Web application and visualization toolkit
The web application is available at www.riboviz.org. Through this web framework, the user can interactively explore publicly available ribosome profiling datasets using JavaScript/D3 (31), JQuery (http://jquery.com) and Boostrap (http://getbootstrap.com) for metagenomic analyses and R/Shiny for gene-specific analyses. The visualization framework of riboviz allows the user to select from available riboseq datasets and visualize different aspects of the data. Researchers can also download a local version of the Shiny application to analyze their private unpublished dataset alongside other published datasets available through the riboviz website.
riboviz allows visualization of metagenomic analyses of (i) the expected three-nucleotide periodicity in footprinting data (but not RNA-seq data) along the ORFs as well as ribosome accumulation of ribosomal footprints at the start and stop codons, (ii) the distribution of mapped read lengths to identify changes in frequencies of ribosomal conformations with treatments, (iii) position-specific distribution of mapped reads along the ORF lengths, and (iv) the position-specific nucleotide frequencies of mapped reads to identify potential biases during library preparation and sequencing. riboviz also shows the correlation between normalized reads mapped to genes (in reads per kilobase per million RPKM) and their sequence-based features such as their ORF lengths, mRNA folding energies, number of upstream ATG codons, lengths of 5′ UTRs, GC content of UTRs and lengths of poly-A tails. Researchers can explore the data interactively and download both the whole-genome and summary datasets used to generate each figure.

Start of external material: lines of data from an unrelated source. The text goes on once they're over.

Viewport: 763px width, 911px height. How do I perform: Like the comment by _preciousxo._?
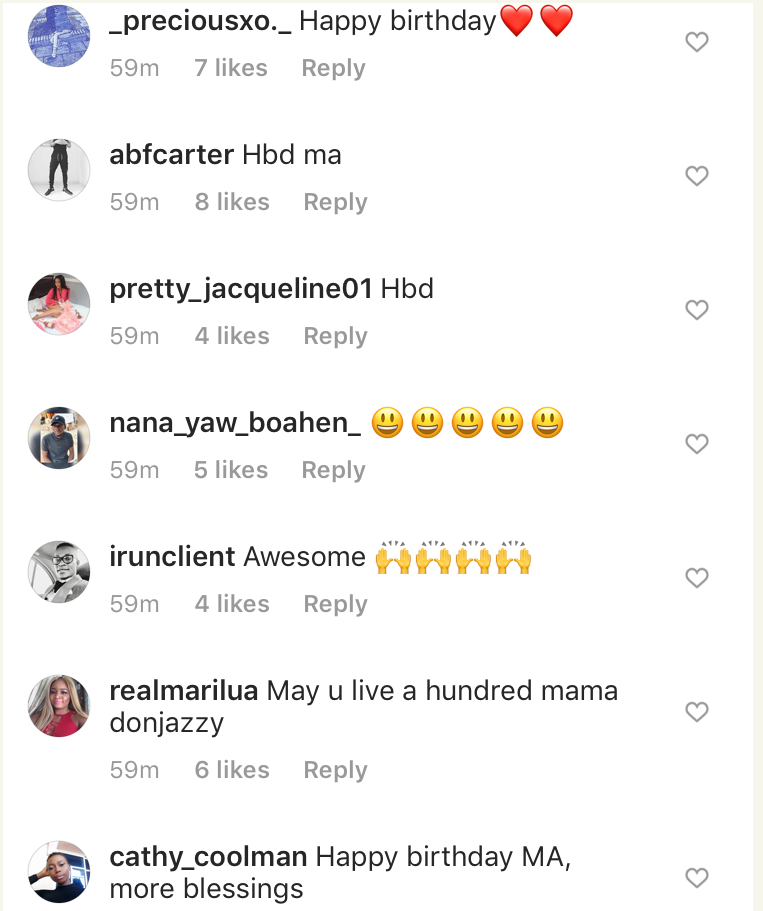coord(696,42)
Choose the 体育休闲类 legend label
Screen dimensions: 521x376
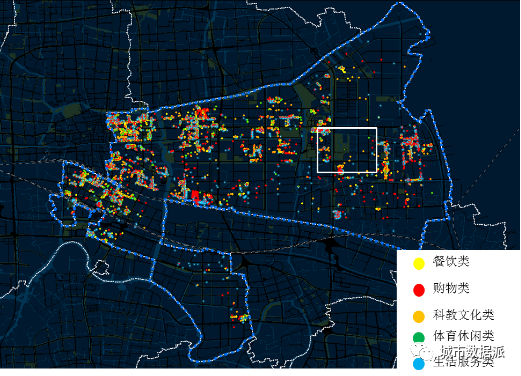[x=463, y=336]
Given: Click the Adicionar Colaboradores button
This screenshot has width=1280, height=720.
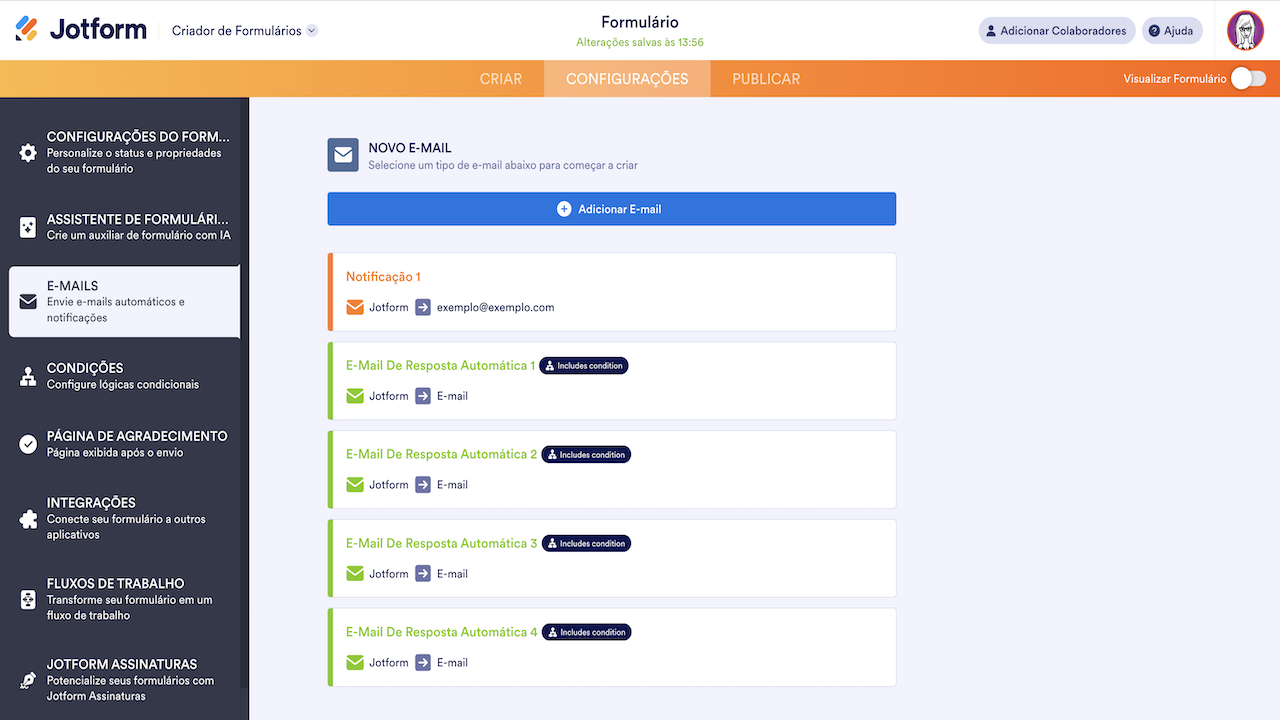Looking at the screenshot, I should 1056,31.
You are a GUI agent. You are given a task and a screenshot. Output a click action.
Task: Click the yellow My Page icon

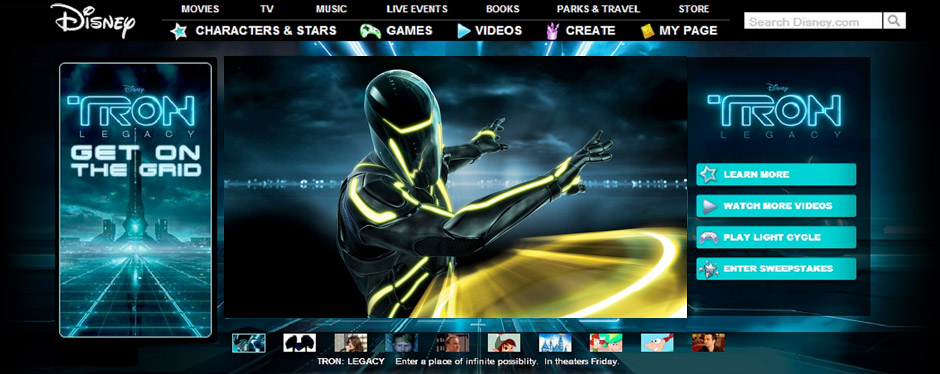point(647,31)
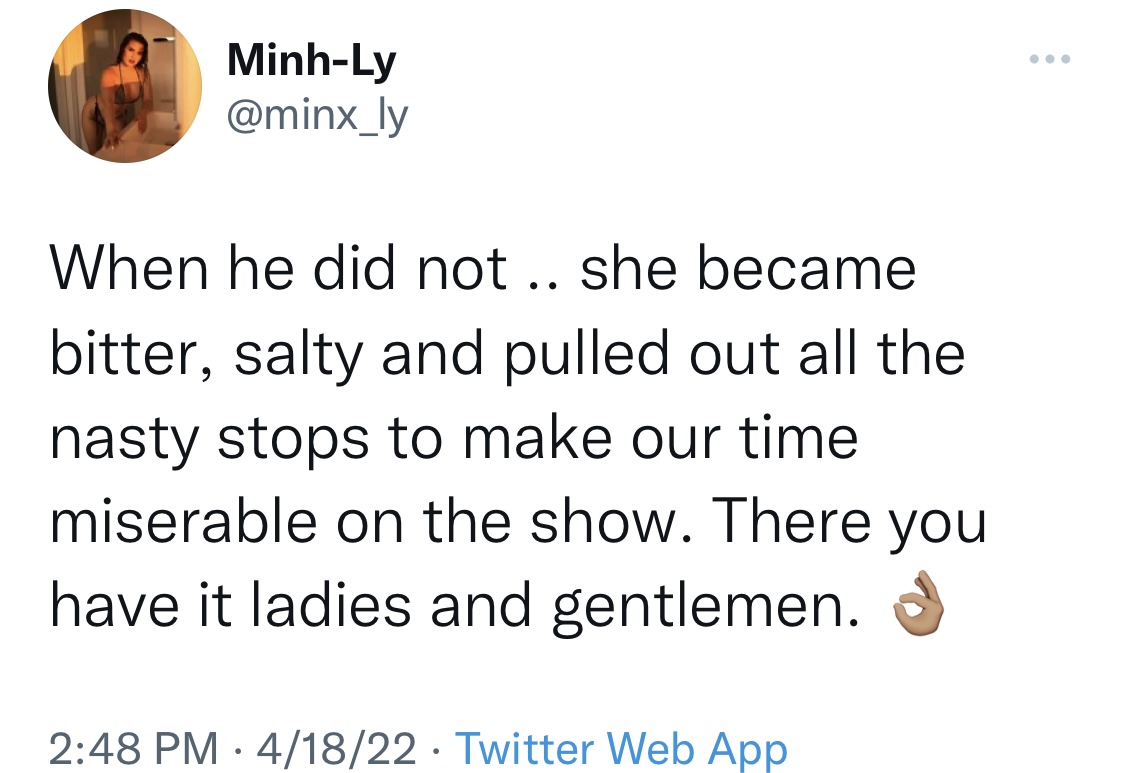Click the 2:48 PM timestamp
The image size is (1125, 773).
pos(134,749)
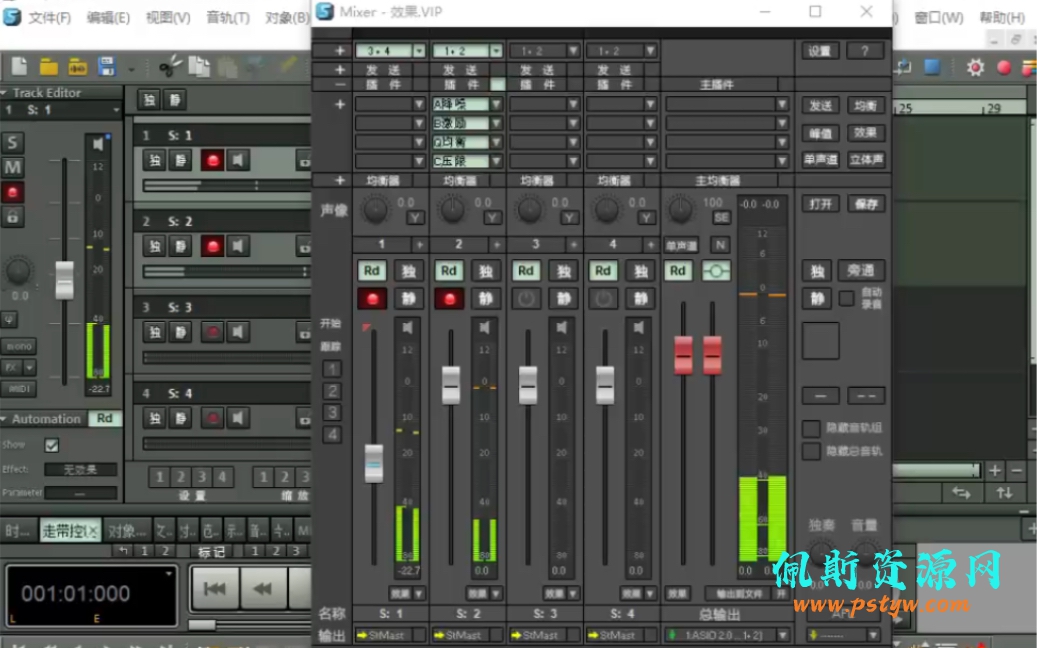Viewport: 1037px width, 648px height.
Task: Click the lock icon in Track Editor
Action: tap(13, 216)
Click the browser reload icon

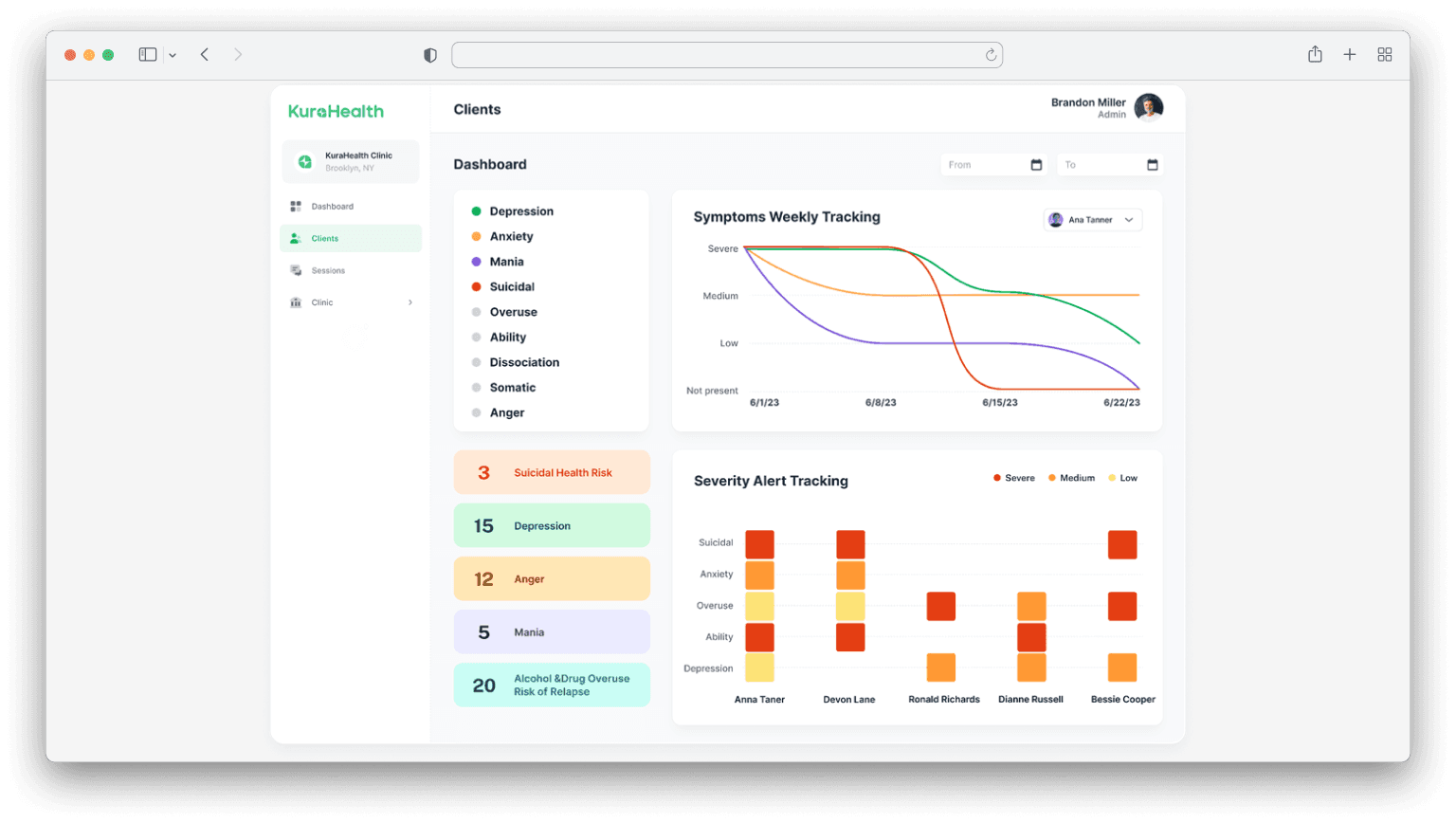coord(991,55)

In addition to the metagenomic analyses, the R/Shiny integration allows researchers to analyze both foot-printing and RNA-seq reads mapped to specific genes of interest, across different datasets and conditions. The Shiny application allows researchers to visualize reads mapped to a given gene across three datasets to compare (i) the distribution of reads of specific lengths along the ORF, (ii) the distribution of lengths of reads mapped to that gene as well as (iii) the overall abundance of that gene relative to its abundance in a curated set of wild-type datasets.
Summary
Ribosome profiling has been used in viruses, bacteria, yeast, mice, plants, and human cells. This new technique requires a rigorous computational toolkit to reach full promise. riboviz will increase the accessibility of this new technology, increase research reproducibility, and offer an broadly useful toolkit for both the community of systems biologists who study genome-wide ribosome profiling data and also to research groups focused on individual genes of interest. By developing and distributing this sets of tools we hope to remove the need for custom script generation by independent researchers, and to increase the pace of genomics research.
Funding
This work has been supported by start-up funds from Human Genetics Institute of New Jersey and Rutgers University awarded to PS and a Penn Institute for Biomedical Informatics grant to OC. JBP acknowledges funding from the David & Lucille Packard foundation, Army Research Office, and DARPA.